At Journalism.co.uk, we are focused on highlighting the latest trends in digital media, looking at how technology is changing journalism and offering case studies of these transformations in newsrooms around the world.

Journalism.co.uk has been online since 1999, chronicling media news with a growing focus on digital transformation for the best part of this time. And just as it is important to understand the changes taking place in the media today, it can also be helpful to look back at the media’s relationship with technology in the past, and reflect on how news outlets have previously worked with their audiences and the big online players in the digital landscape.

In our Throwback Thursday series, we take a look at what the key figures in media were thinking in the past, based on the Journalism.co.uk archive, and how those issues can be related to the current challenges and opportunities that dominate the conversation.
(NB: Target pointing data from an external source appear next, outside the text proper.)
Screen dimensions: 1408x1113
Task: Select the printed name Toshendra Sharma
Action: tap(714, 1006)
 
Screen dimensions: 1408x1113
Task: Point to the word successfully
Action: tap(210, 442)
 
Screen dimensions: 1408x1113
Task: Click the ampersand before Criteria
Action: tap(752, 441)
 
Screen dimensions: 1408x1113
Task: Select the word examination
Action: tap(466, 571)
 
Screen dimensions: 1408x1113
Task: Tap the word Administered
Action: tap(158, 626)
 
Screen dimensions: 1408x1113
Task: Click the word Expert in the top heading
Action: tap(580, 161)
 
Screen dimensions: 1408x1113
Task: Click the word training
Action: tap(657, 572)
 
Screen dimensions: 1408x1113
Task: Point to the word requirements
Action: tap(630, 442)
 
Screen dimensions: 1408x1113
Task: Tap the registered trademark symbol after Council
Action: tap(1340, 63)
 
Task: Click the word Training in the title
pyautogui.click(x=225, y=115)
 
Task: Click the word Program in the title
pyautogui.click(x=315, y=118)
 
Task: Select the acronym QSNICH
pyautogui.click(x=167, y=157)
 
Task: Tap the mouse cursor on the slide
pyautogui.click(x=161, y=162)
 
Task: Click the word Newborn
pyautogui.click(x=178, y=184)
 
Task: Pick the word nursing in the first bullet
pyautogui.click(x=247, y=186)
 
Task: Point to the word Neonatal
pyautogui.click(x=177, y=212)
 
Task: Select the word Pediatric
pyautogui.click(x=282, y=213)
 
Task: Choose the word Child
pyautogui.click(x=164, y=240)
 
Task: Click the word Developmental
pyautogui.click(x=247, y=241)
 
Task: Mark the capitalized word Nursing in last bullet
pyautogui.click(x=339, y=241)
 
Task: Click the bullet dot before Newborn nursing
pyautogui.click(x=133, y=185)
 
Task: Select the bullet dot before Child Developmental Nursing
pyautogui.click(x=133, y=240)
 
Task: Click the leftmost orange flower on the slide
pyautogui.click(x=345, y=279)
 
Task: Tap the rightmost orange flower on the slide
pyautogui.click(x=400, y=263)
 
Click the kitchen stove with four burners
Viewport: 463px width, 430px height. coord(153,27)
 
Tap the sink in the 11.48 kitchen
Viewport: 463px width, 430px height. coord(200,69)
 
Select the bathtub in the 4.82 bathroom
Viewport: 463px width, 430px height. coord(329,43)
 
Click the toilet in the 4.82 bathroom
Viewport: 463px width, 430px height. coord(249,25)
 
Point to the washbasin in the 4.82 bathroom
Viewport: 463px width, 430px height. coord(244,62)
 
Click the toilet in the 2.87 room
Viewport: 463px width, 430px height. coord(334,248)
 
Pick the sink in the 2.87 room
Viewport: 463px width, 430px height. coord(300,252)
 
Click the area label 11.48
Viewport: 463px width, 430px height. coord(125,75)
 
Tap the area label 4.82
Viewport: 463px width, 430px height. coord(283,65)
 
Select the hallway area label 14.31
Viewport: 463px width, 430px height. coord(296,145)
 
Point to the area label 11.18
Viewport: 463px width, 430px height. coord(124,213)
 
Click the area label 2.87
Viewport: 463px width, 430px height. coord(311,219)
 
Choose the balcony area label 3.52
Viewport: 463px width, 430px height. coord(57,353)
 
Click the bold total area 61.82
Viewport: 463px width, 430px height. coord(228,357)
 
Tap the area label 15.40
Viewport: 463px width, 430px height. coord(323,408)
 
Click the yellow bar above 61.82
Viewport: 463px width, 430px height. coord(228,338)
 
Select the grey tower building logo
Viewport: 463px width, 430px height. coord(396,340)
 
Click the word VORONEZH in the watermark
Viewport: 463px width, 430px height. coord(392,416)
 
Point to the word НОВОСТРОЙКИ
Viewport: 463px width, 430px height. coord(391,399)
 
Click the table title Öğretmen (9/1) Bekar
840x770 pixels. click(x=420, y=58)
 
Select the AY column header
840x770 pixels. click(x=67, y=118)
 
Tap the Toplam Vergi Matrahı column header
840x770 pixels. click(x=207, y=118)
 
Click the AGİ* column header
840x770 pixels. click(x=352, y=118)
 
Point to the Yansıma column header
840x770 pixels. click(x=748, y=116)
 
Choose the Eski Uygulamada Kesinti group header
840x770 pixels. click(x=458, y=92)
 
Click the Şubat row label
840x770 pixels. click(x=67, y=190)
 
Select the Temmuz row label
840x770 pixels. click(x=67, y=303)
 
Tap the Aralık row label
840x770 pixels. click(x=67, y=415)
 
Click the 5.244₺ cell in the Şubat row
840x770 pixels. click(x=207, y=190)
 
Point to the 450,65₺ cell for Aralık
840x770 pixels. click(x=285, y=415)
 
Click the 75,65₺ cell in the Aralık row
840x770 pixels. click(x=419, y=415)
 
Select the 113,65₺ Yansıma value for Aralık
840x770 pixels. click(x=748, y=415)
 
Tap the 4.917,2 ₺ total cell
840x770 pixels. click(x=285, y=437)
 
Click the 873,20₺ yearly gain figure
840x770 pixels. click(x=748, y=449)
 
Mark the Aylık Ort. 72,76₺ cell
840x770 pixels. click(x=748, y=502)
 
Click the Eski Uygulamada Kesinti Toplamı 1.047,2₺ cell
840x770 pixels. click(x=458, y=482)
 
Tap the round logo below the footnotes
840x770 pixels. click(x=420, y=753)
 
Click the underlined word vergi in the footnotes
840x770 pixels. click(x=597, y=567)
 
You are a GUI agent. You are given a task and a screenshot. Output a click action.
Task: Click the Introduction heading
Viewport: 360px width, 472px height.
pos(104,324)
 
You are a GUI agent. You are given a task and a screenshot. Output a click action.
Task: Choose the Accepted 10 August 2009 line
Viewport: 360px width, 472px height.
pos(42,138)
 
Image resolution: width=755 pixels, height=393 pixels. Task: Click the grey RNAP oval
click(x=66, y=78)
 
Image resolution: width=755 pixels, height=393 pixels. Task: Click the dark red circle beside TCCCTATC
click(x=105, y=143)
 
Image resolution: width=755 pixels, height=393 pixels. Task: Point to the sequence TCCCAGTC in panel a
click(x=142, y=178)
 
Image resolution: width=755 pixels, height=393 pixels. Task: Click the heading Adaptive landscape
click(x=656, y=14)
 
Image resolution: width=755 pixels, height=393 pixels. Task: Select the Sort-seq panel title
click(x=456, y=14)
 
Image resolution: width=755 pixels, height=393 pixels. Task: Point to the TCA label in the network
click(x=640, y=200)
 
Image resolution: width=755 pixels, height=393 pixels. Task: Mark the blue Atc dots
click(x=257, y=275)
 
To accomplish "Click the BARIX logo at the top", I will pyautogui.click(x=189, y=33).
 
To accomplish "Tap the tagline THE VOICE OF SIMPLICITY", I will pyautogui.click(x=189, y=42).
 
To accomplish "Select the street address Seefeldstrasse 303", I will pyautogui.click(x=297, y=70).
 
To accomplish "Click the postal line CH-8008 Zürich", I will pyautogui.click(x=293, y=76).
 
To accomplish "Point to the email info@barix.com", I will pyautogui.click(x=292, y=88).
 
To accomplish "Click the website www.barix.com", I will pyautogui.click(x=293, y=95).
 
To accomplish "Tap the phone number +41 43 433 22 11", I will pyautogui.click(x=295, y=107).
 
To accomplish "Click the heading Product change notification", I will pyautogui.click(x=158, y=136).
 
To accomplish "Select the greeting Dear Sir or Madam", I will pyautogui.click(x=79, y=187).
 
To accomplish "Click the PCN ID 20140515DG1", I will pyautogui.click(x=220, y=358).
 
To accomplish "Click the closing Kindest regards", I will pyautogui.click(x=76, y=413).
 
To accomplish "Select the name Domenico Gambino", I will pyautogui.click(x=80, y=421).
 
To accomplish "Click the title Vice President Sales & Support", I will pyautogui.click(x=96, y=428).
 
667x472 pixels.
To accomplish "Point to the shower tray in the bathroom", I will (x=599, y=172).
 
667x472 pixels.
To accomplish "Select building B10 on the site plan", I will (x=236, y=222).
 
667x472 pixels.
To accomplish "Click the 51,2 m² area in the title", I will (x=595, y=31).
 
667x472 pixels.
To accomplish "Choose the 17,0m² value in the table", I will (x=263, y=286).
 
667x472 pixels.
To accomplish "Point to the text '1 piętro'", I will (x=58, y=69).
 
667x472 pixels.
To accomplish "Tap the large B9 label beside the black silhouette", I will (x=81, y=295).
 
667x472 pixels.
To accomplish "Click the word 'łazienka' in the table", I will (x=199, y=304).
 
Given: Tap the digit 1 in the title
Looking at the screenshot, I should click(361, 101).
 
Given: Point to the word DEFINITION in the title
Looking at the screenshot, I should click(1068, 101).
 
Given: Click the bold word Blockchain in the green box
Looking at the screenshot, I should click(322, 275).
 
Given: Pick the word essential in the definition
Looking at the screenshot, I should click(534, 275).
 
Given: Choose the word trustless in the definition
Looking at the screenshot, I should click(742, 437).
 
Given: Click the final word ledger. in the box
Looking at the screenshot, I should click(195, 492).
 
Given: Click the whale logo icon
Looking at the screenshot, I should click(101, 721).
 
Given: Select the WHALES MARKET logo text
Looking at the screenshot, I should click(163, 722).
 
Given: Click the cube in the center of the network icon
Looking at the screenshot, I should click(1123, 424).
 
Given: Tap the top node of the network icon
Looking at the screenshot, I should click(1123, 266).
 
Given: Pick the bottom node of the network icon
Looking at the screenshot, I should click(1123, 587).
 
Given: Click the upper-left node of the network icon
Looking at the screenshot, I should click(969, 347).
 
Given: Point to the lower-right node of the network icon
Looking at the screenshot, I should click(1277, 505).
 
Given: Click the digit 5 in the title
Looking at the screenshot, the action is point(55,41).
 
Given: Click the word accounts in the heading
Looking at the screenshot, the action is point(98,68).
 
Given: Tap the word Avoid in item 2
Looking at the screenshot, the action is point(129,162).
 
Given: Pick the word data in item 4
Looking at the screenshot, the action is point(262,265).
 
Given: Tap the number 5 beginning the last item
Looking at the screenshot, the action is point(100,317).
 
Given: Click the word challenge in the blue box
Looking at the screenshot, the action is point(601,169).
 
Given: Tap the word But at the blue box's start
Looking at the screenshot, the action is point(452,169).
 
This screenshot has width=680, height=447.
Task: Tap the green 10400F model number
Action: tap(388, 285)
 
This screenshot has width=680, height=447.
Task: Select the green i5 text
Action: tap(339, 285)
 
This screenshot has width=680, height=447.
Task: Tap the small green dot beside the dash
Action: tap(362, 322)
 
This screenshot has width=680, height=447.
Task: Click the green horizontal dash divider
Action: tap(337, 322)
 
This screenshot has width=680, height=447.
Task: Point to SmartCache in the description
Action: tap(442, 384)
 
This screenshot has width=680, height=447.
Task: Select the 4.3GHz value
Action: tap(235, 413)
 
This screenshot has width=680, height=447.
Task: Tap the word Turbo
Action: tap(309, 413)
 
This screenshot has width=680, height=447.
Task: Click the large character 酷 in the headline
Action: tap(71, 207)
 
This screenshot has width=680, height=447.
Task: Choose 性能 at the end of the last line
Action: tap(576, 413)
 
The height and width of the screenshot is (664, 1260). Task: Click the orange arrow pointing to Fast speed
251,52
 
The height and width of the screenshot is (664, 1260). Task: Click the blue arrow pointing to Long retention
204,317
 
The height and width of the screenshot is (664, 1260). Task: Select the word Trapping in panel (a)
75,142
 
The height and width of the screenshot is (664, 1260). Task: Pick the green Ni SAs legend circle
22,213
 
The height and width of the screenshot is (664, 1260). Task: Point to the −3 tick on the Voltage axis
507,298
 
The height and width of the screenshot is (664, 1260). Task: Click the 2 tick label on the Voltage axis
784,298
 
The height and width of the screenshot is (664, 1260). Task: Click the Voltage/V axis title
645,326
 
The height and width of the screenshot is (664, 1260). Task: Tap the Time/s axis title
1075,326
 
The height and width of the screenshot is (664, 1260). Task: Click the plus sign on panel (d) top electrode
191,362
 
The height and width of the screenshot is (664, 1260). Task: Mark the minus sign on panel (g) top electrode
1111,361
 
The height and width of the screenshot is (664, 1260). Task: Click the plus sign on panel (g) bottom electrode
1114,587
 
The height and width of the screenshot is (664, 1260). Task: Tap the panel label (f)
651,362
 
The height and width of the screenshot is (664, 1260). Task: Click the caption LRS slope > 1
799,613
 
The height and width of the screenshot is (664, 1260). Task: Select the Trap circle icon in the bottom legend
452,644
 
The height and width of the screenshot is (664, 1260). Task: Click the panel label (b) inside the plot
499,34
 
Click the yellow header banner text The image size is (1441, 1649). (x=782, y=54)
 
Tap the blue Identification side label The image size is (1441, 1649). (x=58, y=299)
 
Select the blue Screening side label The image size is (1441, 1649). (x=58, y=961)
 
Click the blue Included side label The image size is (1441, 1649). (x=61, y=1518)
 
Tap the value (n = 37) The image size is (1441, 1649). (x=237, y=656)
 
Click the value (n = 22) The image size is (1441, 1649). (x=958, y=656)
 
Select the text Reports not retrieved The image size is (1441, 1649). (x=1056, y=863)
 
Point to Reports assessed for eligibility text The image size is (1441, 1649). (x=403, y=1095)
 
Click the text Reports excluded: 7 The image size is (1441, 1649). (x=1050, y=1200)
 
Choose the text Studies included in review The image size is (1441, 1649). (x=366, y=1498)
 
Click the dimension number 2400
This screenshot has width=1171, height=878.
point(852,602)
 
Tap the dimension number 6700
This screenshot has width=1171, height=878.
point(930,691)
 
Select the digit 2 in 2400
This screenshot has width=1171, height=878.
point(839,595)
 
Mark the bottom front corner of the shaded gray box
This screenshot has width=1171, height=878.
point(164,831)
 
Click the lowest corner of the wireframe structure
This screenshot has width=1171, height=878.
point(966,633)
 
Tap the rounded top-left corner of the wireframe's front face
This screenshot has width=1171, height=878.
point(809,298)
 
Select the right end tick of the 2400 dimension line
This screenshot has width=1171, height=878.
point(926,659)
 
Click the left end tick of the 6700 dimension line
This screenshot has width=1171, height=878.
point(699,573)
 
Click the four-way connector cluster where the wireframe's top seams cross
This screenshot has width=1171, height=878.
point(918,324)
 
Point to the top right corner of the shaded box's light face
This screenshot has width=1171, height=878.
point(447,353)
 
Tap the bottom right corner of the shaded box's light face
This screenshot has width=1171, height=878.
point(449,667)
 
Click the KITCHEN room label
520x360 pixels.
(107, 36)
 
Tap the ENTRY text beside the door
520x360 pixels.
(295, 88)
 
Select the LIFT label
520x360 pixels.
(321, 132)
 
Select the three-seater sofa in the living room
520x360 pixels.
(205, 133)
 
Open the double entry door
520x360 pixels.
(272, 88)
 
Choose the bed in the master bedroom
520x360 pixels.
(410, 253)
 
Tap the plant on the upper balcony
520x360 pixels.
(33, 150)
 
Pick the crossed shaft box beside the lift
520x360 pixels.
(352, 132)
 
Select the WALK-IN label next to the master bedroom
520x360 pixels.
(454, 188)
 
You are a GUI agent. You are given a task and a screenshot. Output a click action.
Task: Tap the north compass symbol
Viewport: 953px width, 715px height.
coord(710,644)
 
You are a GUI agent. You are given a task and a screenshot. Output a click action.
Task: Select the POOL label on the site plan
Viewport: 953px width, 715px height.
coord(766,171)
In this first installment, we go back 10 years ago, to July 2007.

Rusbridger: 'Ten year act of faith' needed for digital publishing future

In 2007, a Lords Communication Committee was probing media ownership and news. Speaking in front of this committee, Alan Rusbridger, then editor-in-chief of the Guardian, said he was pessimistic about the future of the printed local newspapers and said declining revenues from classified adds were an “urgent problem” for newspapers more generally.

He said: ”For at least 10 years we are going to have to have an act of faith and pump money into digital markets without significant return… and we will do it with the expectation that things will change.”

News apps on Facebook?

While not a dominant force in the news ecosystem, Facebook was three years old in 2007 and becoming an interesting proposition for news organisations.

Back then, developers could create apps on the platform that featured quizzes, games, or news, and some in the media industry were debating to what extent these apps could become a distribution channel and in what ways Facebook users (20 million in 2007) would want to engage with news on the social network.

After a meeting with Facebook, Rob Curley, vice president of product development for Washingtonpost.newsweek Interactive at the time, wrote that the Washington Post couldn’t just share headlines to people’s Facebook profiles, but still had to remain faithful to its mission and style.

“We needed to build things that would really work on a social-networking site, but that the very last thing we would want was for The Washington Post to look like Pat Boone rapping. There’s no point in trying to pretend you’re Jay-Z (or even Yahoo!), when your stars are Bob Woodward and Tony Kornheiser.”

The Washington Post has continued to pursue a distributed news strategy, going all in on Facebook Instant Articles and experimenting with emerging technologies.

"We're fundamentally a news organisation that's very driven by technology," Martin Baron, executive editor of The Washington Post, told Journalism.co.uk in June 2017.

Online video dilemmas at the BBC

Online video has become a core component of the digital strategy of many media organisations over the past few years – media analysts are now wondering if video is the next bubble to burst, and "pivot to video" is as close to a meme as industry jargon can get (run a Twitter search, we'll wait).

Back in 2007, the BBC was concerned with the types of video it served alongside articles online, and how they should compare to what was being broadcast on television.

Pete Clifton, then the head of BBC News Interactive, said: "What irritates the hell out of people is if they click a story which says 'Britain buys 100 new tanks for the war in Afghanistan' they then click on the video and it's just a bloke standing in Whitehall saying 'they’re going to buy 100 new tanks for the war in Afghanistan'. The viewer could say 'you've wasted my time'.

"We have done a lot of that. We have put up hundreds of pieces of video on the news site and too often they have replicated what the story has already said. We should do less video but be much more focused on how it works and give it a higher profile where it can work alongside the story."

Communities and networks 'that are excluding us'

Speaking at the Future of News conference on 5 July 2007, Deborah Turness, then editor of ITV News, announced ITV was about to launch a platform called Uploaded to engage citizen journalists and get 'real' people more involved with reporting.

"The millions that are blogging, exchanging views online and uploading clips to YouTube are building communities and networks that are excluding us," she said.

"What are we doing about the fact that every second spent talking about news online and outside of our communities is a second spent not watching us, in our environment, on television news? The truth so far is very little."

Blogging was over

On 4 July 2007, Journalism.co.uk wrote about Newsnight journalists managing Facebook groups to engage with their audience, getting story ideas from viewers, including one which suggested Newsnight should send Jeremy Paxman on a reporting tour by bike.

Speaking to Journalism.co.uk for the story, Paul Mason, who was business and industry correspondent for the show at the time, was excited about the potential of social networks compared to blogs, which had lost their grassroots appeal.

"Personally, I think blogging is so over now," he said. "Once Guido got himself onto Newsnight, albeit SAS-style in silhouette, and Iain Dale got himself in the Telegraph, I could feel the zeitgeist moving away from blogging."